• _ABOUT THIS EXERCISE_: Which lines below contain "will"? Pull them out.
[[ INPUT DATA open ]]
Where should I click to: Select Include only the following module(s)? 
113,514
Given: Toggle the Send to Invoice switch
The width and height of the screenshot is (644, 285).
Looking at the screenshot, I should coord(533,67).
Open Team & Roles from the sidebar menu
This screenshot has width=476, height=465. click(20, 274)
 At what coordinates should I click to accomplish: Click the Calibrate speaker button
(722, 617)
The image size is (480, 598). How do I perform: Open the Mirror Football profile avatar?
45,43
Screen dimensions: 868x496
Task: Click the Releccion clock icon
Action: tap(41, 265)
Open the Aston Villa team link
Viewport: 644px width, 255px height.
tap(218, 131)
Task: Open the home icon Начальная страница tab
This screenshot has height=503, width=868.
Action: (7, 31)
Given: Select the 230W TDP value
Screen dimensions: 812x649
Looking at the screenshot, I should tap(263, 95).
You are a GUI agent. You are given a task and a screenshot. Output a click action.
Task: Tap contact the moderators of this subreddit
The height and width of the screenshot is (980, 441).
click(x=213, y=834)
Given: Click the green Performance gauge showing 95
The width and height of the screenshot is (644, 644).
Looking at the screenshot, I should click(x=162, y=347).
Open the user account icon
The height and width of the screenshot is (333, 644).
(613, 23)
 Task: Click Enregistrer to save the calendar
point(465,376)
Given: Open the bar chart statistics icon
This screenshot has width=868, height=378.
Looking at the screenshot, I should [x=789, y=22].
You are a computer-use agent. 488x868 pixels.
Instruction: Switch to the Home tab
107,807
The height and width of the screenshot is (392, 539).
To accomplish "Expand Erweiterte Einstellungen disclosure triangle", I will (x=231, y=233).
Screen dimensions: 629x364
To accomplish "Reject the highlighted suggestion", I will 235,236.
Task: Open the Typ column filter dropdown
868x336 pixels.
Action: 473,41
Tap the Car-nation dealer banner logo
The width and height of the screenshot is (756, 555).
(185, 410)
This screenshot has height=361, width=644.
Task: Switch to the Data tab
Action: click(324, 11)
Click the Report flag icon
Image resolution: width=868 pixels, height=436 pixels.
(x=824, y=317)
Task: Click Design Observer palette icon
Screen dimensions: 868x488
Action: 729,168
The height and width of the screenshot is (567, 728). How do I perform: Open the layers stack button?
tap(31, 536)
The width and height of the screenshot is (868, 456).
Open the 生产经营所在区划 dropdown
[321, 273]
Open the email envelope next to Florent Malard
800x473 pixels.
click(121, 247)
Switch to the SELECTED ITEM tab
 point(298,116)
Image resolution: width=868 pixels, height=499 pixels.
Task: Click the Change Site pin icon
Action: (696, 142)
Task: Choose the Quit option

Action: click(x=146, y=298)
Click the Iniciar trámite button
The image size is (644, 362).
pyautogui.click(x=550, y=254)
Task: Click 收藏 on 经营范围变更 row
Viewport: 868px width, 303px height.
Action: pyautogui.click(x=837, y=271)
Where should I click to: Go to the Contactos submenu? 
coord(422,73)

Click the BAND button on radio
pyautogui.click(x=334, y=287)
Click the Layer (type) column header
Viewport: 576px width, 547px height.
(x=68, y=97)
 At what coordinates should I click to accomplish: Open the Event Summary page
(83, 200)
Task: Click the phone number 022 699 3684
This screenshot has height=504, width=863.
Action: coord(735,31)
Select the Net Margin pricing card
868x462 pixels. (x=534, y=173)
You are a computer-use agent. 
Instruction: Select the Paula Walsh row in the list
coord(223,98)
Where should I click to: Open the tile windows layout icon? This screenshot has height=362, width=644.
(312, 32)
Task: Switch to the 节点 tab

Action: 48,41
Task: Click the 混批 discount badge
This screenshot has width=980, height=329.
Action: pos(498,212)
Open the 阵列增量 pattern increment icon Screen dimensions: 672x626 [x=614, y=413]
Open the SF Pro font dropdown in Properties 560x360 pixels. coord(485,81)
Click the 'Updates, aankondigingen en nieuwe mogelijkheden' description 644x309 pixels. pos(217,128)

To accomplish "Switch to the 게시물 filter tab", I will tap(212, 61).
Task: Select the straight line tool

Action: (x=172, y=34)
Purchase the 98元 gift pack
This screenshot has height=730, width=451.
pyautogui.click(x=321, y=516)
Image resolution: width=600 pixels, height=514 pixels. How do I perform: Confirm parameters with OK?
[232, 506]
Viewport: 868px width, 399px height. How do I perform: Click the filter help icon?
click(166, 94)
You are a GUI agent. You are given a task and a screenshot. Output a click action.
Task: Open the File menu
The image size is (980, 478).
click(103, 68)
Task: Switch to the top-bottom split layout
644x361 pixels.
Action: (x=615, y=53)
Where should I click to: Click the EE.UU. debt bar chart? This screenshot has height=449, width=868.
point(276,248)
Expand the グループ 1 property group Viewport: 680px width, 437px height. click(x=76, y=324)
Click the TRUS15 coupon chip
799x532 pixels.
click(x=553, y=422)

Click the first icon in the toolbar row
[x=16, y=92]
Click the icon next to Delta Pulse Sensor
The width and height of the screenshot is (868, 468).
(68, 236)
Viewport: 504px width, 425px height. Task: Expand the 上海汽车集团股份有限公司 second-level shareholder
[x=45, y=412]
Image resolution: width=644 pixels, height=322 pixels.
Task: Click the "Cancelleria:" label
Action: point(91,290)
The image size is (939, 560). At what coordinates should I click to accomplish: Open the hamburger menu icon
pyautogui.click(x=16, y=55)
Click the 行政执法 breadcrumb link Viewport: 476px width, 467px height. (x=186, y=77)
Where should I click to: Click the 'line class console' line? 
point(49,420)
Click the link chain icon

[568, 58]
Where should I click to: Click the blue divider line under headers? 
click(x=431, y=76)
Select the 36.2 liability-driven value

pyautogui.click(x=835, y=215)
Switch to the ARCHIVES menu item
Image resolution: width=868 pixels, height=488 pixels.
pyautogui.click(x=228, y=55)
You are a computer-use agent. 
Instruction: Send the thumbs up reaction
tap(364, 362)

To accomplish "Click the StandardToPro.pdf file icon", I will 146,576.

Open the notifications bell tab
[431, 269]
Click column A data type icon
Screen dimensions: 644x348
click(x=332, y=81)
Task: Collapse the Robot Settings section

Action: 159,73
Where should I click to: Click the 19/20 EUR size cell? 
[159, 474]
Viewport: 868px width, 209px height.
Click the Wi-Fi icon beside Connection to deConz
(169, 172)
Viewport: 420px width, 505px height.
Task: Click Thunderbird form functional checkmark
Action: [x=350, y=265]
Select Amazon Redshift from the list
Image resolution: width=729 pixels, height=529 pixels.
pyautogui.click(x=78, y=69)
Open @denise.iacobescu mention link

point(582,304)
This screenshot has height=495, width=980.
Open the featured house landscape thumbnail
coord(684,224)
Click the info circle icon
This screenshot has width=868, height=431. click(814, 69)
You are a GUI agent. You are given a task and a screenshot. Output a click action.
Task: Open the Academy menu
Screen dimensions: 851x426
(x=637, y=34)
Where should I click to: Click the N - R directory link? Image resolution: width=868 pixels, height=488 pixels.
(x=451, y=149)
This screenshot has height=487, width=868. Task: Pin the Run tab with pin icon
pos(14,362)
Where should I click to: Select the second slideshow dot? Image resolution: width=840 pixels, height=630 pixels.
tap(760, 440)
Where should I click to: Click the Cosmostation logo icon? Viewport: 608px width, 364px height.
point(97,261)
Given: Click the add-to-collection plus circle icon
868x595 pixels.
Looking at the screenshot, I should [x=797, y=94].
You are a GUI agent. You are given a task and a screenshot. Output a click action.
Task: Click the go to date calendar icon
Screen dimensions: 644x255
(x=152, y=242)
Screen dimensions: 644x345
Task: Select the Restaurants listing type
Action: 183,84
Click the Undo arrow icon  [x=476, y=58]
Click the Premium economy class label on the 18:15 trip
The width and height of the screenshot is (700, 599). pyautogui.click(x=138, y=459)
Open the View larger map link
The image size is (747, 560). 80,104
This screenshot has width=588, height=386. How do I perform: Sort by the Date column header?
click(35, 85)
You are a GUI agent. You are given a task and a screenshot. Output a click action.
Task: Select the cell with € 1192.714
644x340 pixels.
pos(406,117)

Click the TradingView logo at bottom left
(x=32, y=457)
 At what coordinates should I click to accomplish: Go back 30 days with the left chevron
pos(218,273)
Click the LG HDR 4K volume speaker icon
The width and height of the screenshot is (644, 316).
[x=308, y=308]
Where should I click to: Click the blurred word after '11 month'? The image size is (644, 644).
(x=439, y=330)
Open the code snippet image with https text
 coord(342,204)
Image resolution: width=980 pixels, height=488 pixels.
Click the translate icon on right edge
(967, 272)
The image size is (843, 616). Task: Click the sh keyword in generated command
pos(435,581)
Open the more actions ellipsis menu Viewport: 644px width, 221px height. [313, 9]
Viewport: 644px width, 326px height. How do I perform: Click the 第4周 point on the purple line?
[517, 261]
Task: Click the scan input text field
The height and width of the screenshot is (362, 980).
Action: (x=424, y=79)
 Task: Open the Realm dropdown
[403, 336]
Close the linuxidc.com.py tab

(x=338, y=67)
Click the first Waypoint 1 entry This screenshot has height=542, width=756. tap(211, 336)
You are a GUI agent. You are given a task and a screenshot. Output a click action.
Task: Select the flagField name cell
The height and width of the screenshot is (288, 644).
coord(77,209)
[[ INPUT DATA closed ]]
• _RESPONSE FOR THIS EXERCISE_:
To accomplish "Expand Erweiterte Einstellungen disclosure triangle", I will (x=231, y=233).
To accomplish "Reject the highlighted suggestion", I will 235,236.
To accomplish "Switch to the 게시물 filter tab", I will tap(212, 61).
To accomplish "Click the StandardToPro.pdf file icon", I will 146,576.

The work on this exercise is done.